Isn’t it amazing how you can read yourself in everything around you? The flawed journeys of others, the melodies of a song, the words on a page, they each correlate and cohere around you, resonating and repeating your own life story back to you. You’re never really learning the stories of others, just your own story, your own essence, deepening and growing richer through time.
At least, that’s how Patti Smith’s latest novel, M Train, felt to me.
Filled with allusions to authors I had only recently journeyed with, and accompanied by a deep malaise that could only have been my own filtered back to me, Smith’s work felt like a reflection of my own grief and limitations.
A study in absence, M Train articulates what is not present, what is lost, and what is in-between. The spaces in-between then inform the work and become its foundations. When Smith writes about the mundane – feeding her cats, writing at her usual café, packing her things for a trip – the everyday habits and trials that form and flourish in between when life actually occurs quickly cohered with my own everyday reality. Watering my plants, writing at my desk, the last remnants of unpacking into a new home. These in-between spaces, seemingly unique and personal, become universal in our daily rituals and practices.

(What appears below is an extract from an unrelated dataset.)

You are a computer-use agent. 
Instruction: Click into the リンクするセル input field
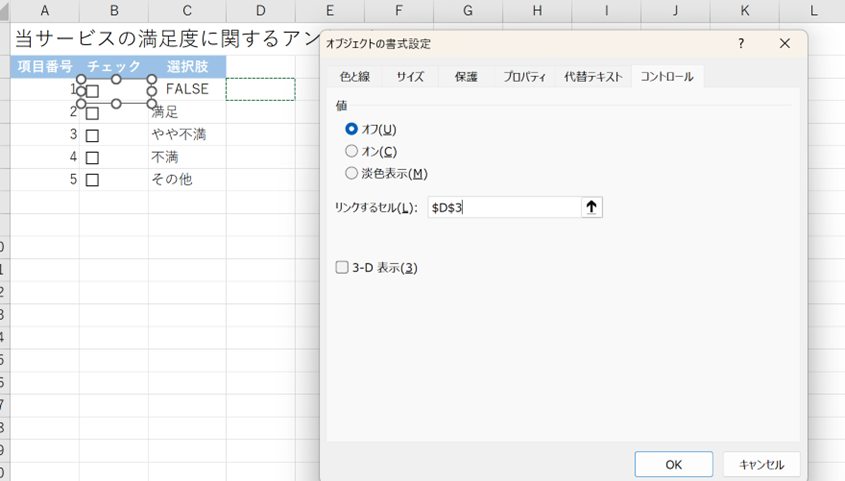(503, 207)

These processes then come alive, in their own mundane way, to the point that the book feels both substantial and yet lacking. Enjoyable but inherently emptied. Smith mourns throughout for her husband, her brother, parts of her life that she has outlived, as well as famous authors so close to her heart they feel like extensions of her past. Mourning is also universally known and felt and Smith inflicts upon the reader the grief she herself feels, or maybe I was quick to channel it into myself, as self-reflective as the condition feels. I too felt these deep-seated resonances. Not only for family members, but for numerous lives outlived of myself and of others close to me. Lives imbued with a quickening nostalgia and yet a desire to never be re-lived.
Literature, too, forms the centre of the novel. As Smith says, ‘no fewer than fifty’ books are cited here. How incredible it is, then, that she should hold Mikhail Bulgakov so dear when I have just finished The Master and Margarita, and Haruki Murakami when I had only just read Kafka on the Shore based on a friend’s recommendation before that. Life becomes steeped in these coincidences. As Smith extrapolates via Wittgenstein, ‘The world is everything that is the case’. You read yourself in the world around you because you are but a reflection of that same world.

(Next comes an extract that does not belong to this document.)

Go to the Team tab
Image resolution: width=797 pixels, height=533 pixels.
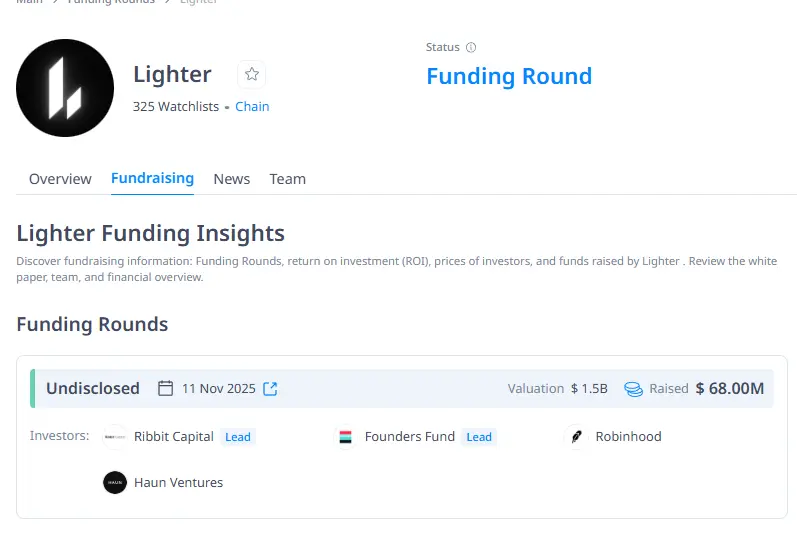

The only other constant for Smith is coffee, which seems to keep her going as much as literature and reflection put together. Sometimes sipped in incredible quantities, coffee also becomes so much more than a drug or a warm beverage, it becomes an anchor. Implicit in this is dependability. What we hold on to that we are unable to leave behind. For Smith, this is Nescafé, as mentioned continuously throughout the book. For me it is tea, a homecooked meal, a record, a favourite part of the world. These are what give us meaning. We realise ourselves through what we consume and in doing so with comfort, it’s just that little bit easier to go on.

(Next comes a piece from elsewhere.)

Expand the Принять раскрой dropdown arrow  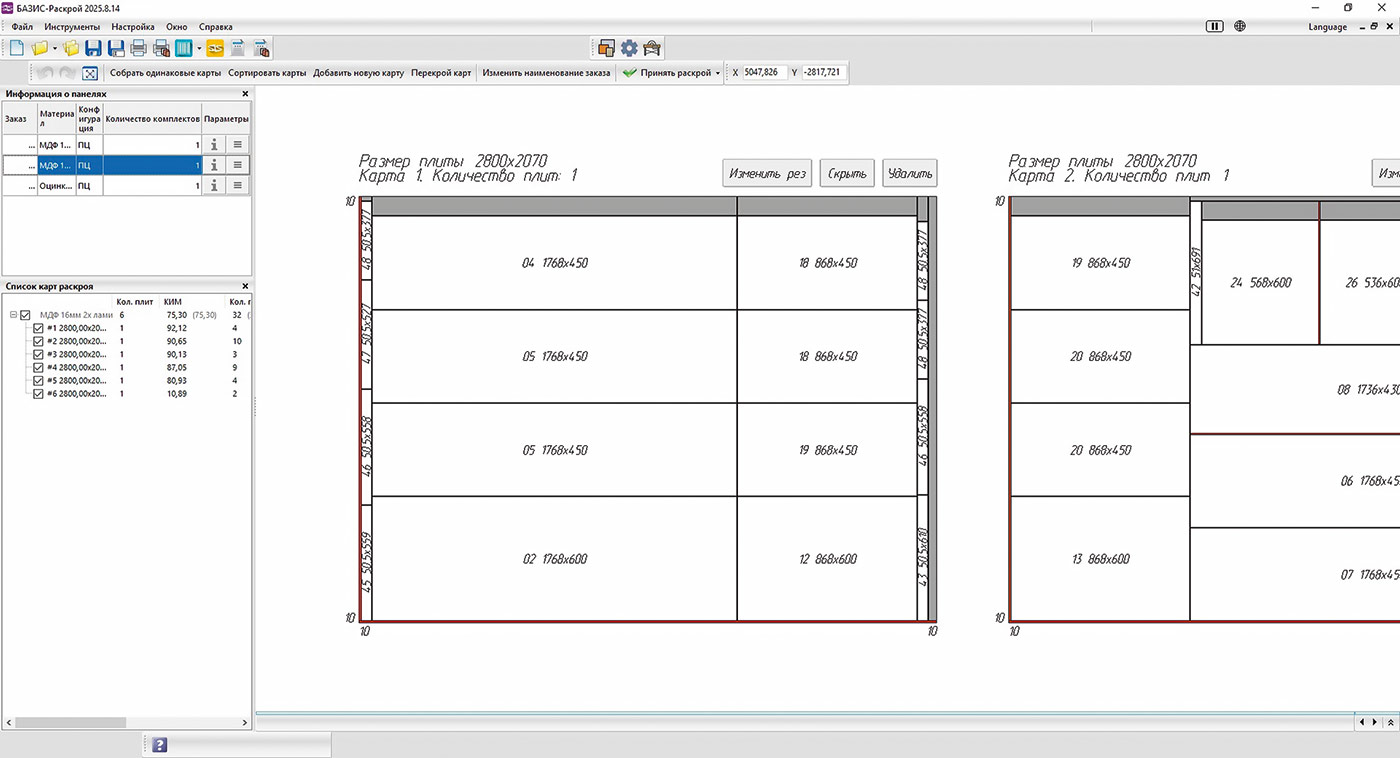click(718, 73)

And so as the book comes to a mystical and softly-spoken end, the spaces in-between flourish as mundane tasks are undertaken and activities are completed. Writing a list of necessary travel items, cataloguing and giving away her books, fixing up her new home in the tragic aftermath of Hurricane Sandy: these little acts beget life in between moments of really living. Finishing M Train awoke me to the perspective that it’s all living – every little task is alive and waiting to be given energy and nurturing to be accomplished. We are not the total of our hardships, but of the gentler, everyday strivings as well. We are everything we do, all the time.